For typical desktop use, RAID is not better than individual disks; in terms of speed, reliabiltyh and/or expense.
There are two main types of RAID - striping and mirroring.
Mirroring writes whatever you save immediately to 2 disks at once. This can help you recover if one disk fails catastrophically. It does NOT help you if you accidentally delete a file, or save changes when you didn't want to, or write corrupted data as a result of a crash -- whatever data damage that is written to Disk 1 is also written to disk 2. Also, running a mirror "wastes" at least one drive's capacity, so a 2 drive mirrored RAID 1 set holds only one drive worth of data.
The second type of RAID is Striping -- where data is divided up into pieces, and part written to one drive and part written to another. This can speed up disk reading and writing, because while one disk is busy getting one block of data, the other disk can already be setting up to read/write the next block.
Two problems: It is risky: if you have a failure of either drive, ALL of your data on both drives is gone.
Second problem: Turns out that running a RAID on typical desktop machinery doing typical desktop applications, doesn't gain you much, if any, real world speed.
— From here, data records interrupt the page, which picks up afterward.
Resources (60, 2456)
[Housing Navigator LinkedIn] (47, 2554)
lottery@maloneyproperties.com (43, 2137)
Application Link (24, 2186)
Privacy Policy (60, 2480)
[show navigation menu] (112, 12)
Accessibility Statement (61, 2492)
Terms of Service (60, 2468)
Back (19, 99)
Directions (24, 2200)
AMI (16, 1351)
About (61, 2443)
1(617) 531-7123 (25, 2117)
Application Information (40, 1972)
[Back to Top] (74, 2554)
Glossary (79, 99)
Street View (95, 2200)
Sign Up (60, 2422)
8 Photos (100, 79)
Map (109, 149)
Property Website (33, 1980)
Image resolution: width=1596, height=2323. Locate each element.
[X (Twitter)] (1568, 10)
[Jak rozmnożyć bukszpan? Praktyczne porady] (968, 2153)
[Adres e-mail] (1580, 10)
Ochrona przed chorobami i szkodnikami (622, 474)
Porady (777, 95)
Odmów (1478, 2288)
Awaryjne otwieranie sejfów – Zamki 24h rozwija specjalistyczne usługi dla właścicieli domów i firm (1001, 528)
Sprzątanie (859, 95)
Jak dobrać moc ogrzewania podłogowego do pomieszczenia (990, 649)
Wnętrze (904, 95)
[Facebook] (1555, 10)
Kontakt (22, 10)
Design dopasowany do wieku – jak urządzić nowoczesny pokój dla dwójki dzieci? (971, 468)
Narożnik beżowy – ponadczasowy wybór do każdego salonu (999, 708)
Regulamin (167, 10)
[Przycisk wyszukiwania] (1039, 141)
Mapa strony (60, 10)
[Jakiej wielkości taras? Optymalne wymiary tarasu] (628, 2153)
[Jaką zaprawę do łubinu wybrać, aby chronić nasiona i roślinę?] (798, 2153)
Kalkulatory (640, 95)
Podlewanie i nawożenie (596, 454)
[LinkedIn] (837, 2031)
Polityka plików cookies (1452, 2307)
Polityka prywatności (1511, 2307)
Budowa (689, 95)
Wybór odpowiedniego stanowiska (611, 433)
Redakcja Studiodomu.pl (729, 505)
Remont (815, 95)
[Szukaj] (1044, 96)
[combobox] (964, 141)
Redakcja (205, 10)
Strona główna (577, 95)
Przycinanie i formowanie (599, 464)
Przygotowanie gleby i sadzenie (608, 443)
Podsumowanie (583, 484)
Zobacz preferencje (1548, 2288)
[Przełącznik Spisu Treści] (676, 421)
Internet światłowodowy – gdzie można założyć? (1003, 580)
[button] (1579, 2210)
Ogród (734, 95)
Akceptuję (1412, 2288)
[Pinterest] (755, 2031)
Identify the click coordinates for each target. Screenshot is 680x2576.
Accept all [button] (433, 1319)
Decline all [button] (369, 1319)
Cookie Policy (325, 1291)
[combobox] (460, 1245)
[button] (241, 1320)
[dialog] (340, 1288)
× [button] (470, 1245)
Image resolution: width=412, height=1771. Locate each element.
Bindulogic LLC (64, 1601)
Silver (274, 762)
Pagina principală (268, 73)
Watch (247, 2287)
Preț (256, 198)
Only intensive disk operations typical of servers, high end video capture, and very high end graphics, stresses the disk systems enouogh for the benefit of striped RAID to outweight the computation loss in calculating where the blocks of data go. Also, if you are running RAID through a single Firewire controller (which you are unless you install a PCI Firewire card), then the botttleneck of the controller nullifies part of the speed improvement.
More complex RAID systems, of 3 to 10 drives, combine the concepts of striping and mirroring in various ways. They are expensive, and again, only pay back on high-end and multi-user scenarios.
The simplest way to improve performance of a Mac';s hard drive system is just to have two drives -- one exclusively for Data, and one for your System and applications. If you have three drives, you can divide them up by System vs Applications vs Data. IF you have 4 drives, you can dedicate the fastest one to the OS scratch files and scratch files for applications like Photoshop. Obviously, there are variations depending on the expandability of the Mac, the speed and size of the drives, and the busses available. Best case on a PowerMac G5 is to install a SATA card, and have 2 SATA internal drives on the motherboard SATA controller, and 2 external SATA drives on the card.
The reason to divide Data and System is so that one set of heads can be reading/writing data, while the other drive's heads are simultaneously accessing the scratch (virtual memory) files for the OS.